# [Questions on the material]
1. Please list every item that the SDRF-to-MaxQuant page says you need to download.
2. Summarize the SDRF-to-MaxQuant page in two sentences.
3. From the SDRF-to-MaxQuant page, extract the passage from "Example for re-analysing" to "with default settings.".

Skip to content

SDRF to MaxQuant analysis

Marie Locard-Paulet edited this page Jul 8, 2021 · 2 revisions

Example for re-analysing sdrf-annotated data with MaxQuant

​ Here, we show how to re-analyse the proteomic standard data set (publication) using the annotations in the SDRF-file. The procedure can easily adapt to other datasets. ​

We used the following versionf of sdrf-pipelines: sdrf-pipelines (0.0.14) and [MaxQuant] (https://www.maxquant.org/) (1.6.10.43) ​ We recommend using Conda for the installation. ​

Data download

You need to download the SDRF file, a database that contains the yeast proteome and the UPS proteins (e.g. this one, and the raw data files from PRIDE. ​

Create MaxQuant parameter file

​ The following command adds the experimental design, file paths and available search parameters in the sdrf-file to a MaxQuant parameter file with default settings.

# [Extracted records]
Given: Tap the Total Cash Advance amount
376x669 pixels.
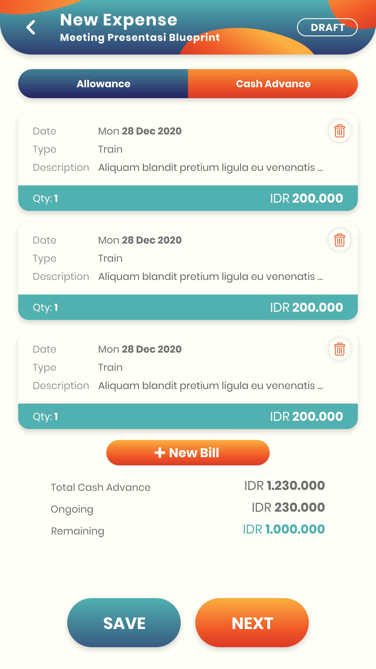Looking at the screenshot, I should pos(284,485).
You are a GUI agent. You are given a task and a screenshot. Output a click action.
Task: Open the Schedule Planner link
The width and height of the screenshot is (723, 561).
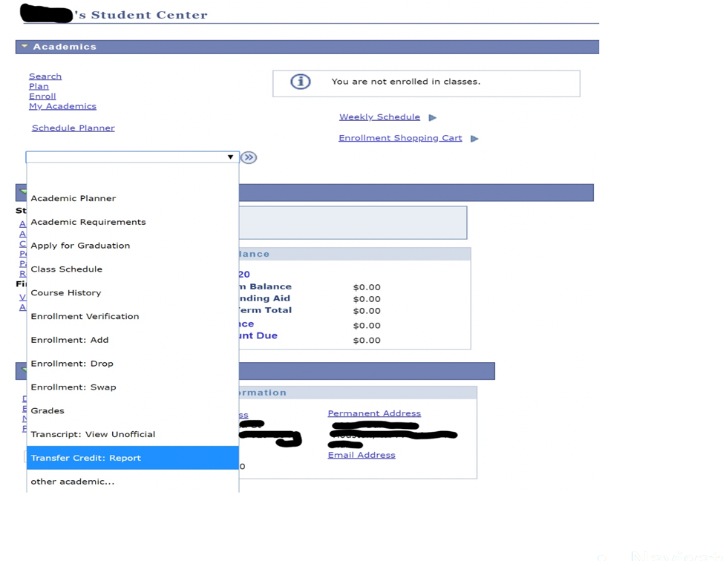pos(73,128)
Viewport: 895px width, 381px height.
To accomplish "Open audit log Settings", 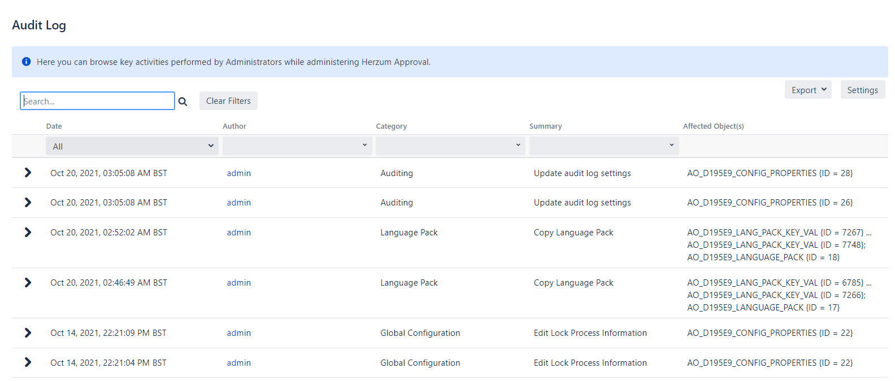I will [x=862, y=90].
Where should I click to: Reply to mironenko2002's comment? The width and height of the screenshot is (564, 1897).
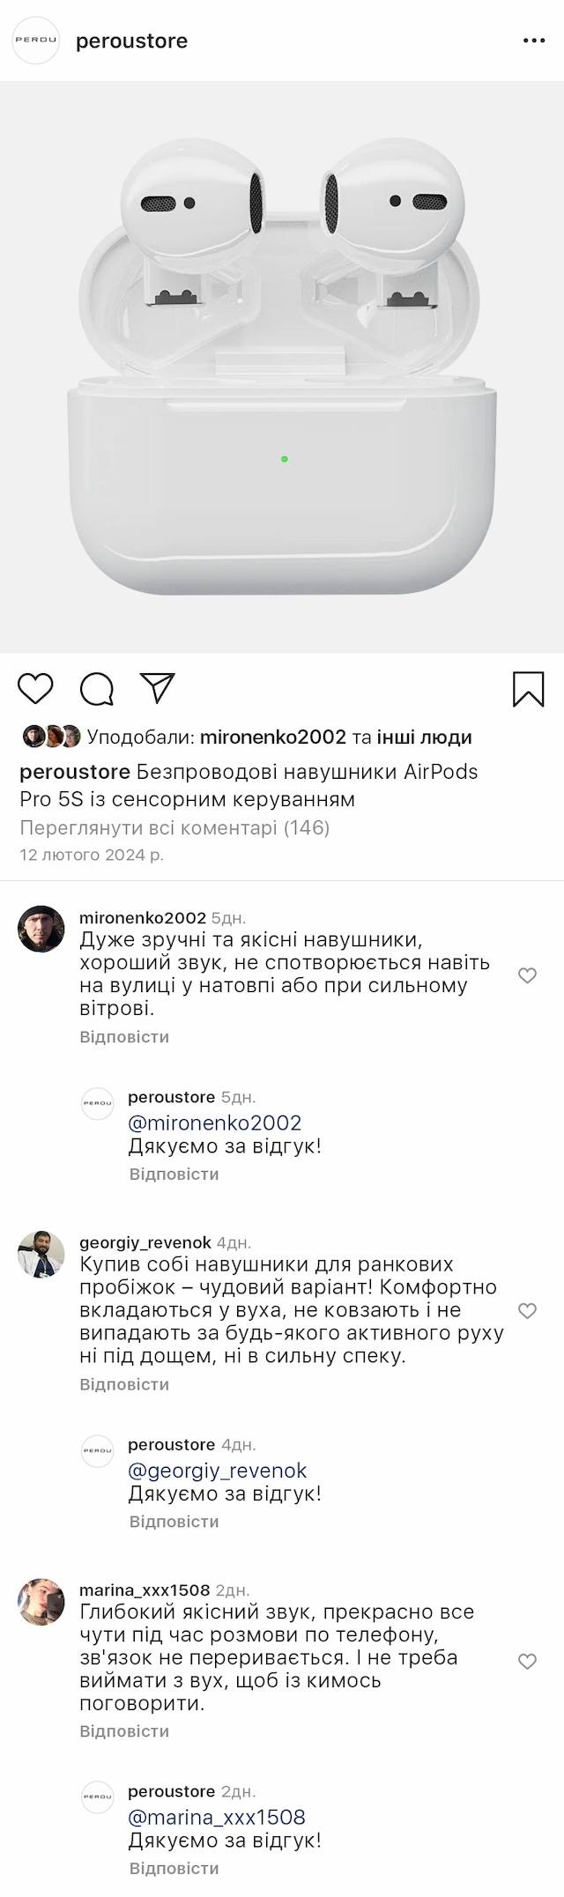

# [Results of the tasks]
1.
- The SDRF file
- A database that contains the yeast proteome and the UPS proteins
- The raw data files from PRIDE

2. The page shows how to reanalyze the proteomic standard data set with MaxQuant using the annotations in the SDRF file, and says the procedure adapts easily to other datasets. It names sdrf-pipelines 0.0.14 and MaxQuant 1.6.10.43 as the versions used, recommends Conda for installation, lists the SDRF file, a yeast proteome and UPS protein database, and raw files from PRIDE as downloads, and introduces a command that adds the experimental design, file paths, and search parameters to a default MaxQuant parameter file.

3.
Example for re-analysing sdrf-annotated data with MaxQuant

​ Here, we show how to re-analyse the proteomic standard data set (publication) using the annotations in the SDRF-file. The procedure can easily adapt to other datasets. ​

We used the following versionf of sdrf-pipelines: sdrf-pipelines (0.0.14) and [MaxQuant] (https://www.maxquant.org/) (1.6.10.43) ​ We recommend using Conda for the installation. ​

Data download

You need to download the SDRF file, a database that contains the yeast proteome and the UPS proteins (e.g. this one, and the raw data files from PRIDE. ​

Create MaxQuant parameter file

​ The following command adds the experimental design, file paths and available search parameters in the sdrf-file to a MaxQuant parameter file with default settings.